At the current stage digital transformation is at the 4th stage and is planned to complete digitalization by 2020. Introduction of systems for training in precedents consists of 4 under stages: creation of storages of data; to create the module of visualization of data; to increase productivity by means of innovative methods of machine learning and to connect business processes with artificial intelligence.
Task of control for production personnel is search of values of the operating influences and factors of production which provide implementation of requirements to consumer characteristics of a polymeric film.

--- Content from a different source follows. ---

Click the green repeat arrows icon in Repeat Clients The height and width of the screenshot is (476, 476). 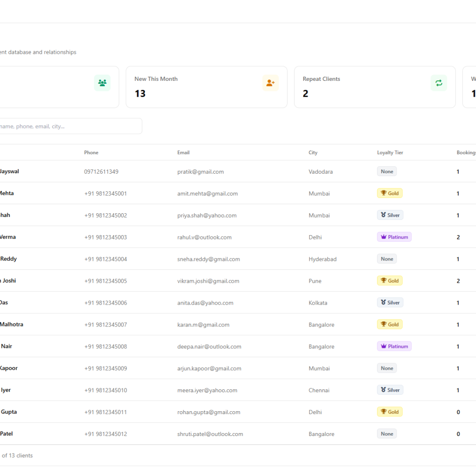point(439,82)
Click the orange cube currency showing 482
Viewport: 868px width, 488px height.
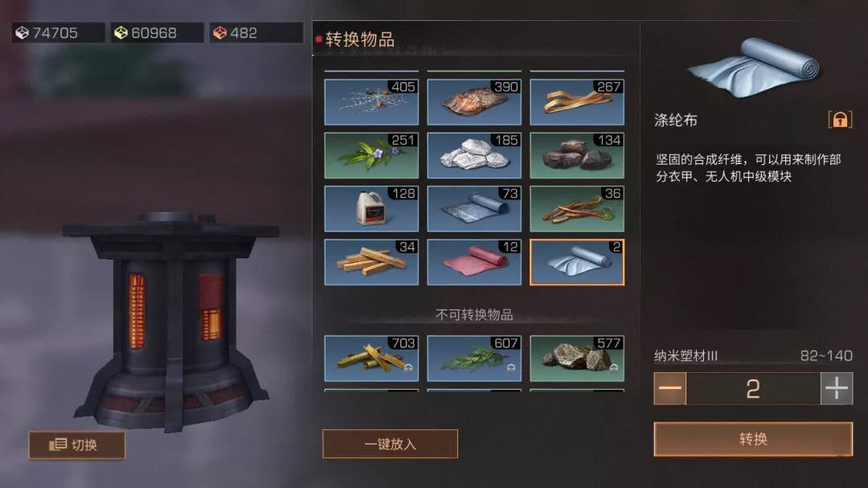[x=256, y=33]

The purpose of work is development of a program complex which with use of methods of machine learning, methods of the statistical analysis will allow to find set of the operating influences and factors which provide performance of preset values of consumer characteristics of a polymeric film and to visualize set of characteristics of industrial production in a form, ergonomic for administrative and production personnel.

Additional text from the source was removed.